Unemployment across the continent has only fallen below double-digit levels since September and income growth remains anemic. This is fuelling populist political sentiment, notes Greenwood, who forecasts Eurozone real GDP growth of 1.2% in 2017, and CPI inflation of 1.1% (due largely to the weaker value of the euro) which falls well short of the ECB’s target (“close to but below 2%.”) The Italian referendum result shows that political pressures for fundamental changes to the European Union (EU) are gaining ground.

“Compared with the Eurozone the British economy has been doing relatively well, thanks to the gradual balance sheet repair in the household and banking sectors, assisted by two series of injections money (QE) by the BoE in 2009-10 and 2011-12,” Greenwood says.

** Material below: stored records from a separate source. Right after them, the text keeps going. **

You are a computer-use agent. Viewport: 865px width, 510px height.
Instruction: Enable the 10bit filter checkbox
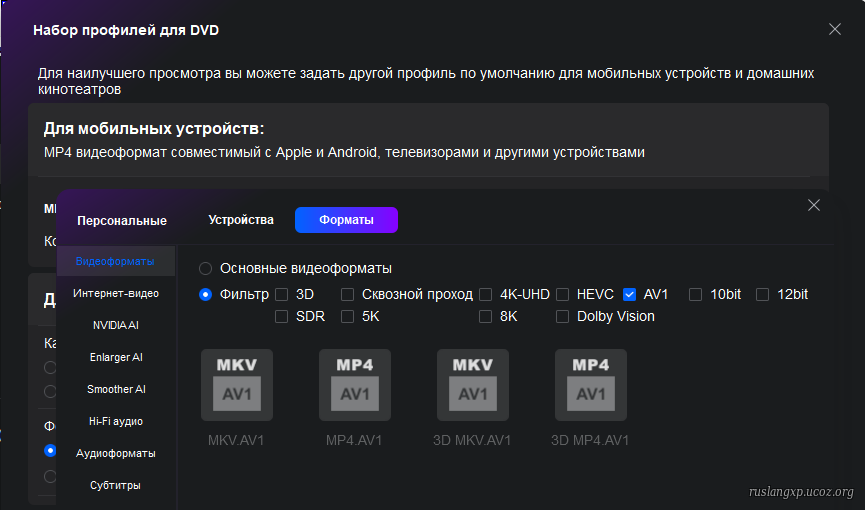tap(695, 295)
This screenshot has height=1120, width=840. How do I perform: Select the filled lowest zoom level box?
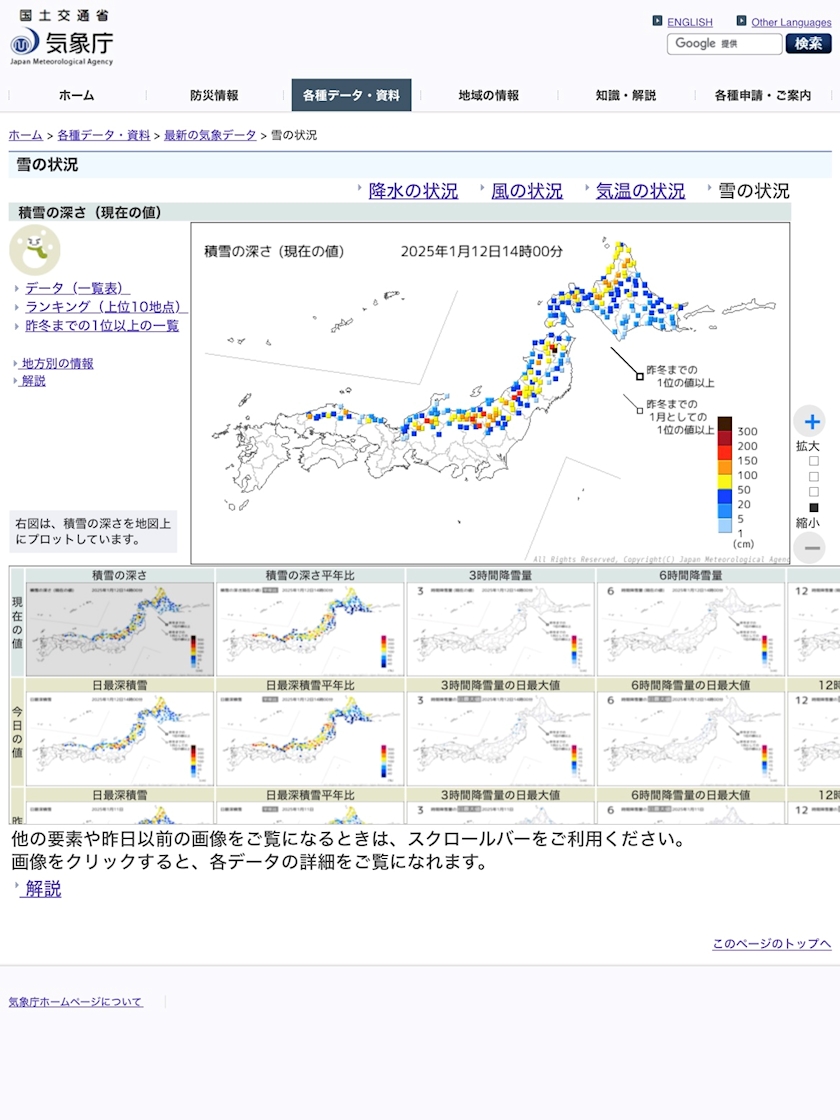(814, 507)
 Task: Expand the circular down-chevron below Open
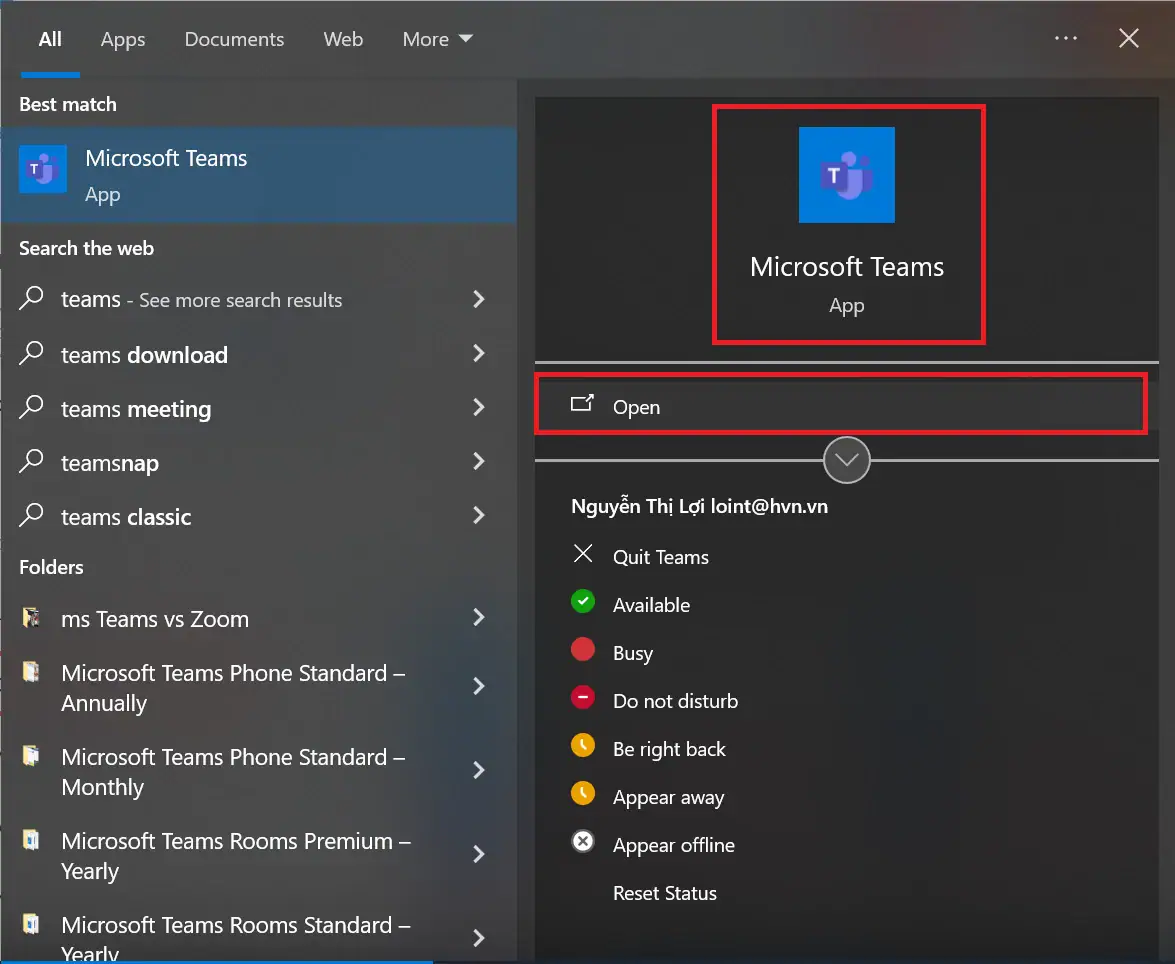847,460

However, he points out that the continued Brexit fallout will slow Britain’s real GDP growth, particularly foreign direct investment in the UK, and he forecasts UK real GDP growth to be 1.5% and consumer price inflation to rise gradually towards 3% during 2017.

In conclusion

Greenwood points to a widespread misunderstanding in the financial markets about the stance of monetary policy - most economists and analysts tend to judge monetary policy by the level or direction of interest rate changes. According to Greenwood, interest rates are not a good measure of the stance of monetary policy. Taking the Eurozone and Japan as examples, if monetary policy is tightened, interest rates will rise initially, but after the economy has slowed and inflation subdued, interest rates will fall. The longer term and more important effect of tightening monetary policy is lower rates not higher rates.

The low interest rates in Japan and the Eurozone economies are the result of the second phase of a prolonged period of tightened monetary policy. “It is hardly surprising that in these circumstances Japan and the Euro-area have been confronted with deflation and negative bond yields,” he adds.

On the other hand, with the Fed in the US having moved to raise interest rates (to normalize but not tighten monetary policy) in December 2015 and December 2016, the critical issue will be whether money and credit growth can be sustained at 6-8% p.a. If the commercial banks are able to maintain these money and credit growth rates, then even if bond and equity markets are temporarily jolted by further rate hikes, Greenwood believes the economy will be able to shrug off the interest rate normalization. The US economy could be expanding for several more years before the business cycle hits a peak.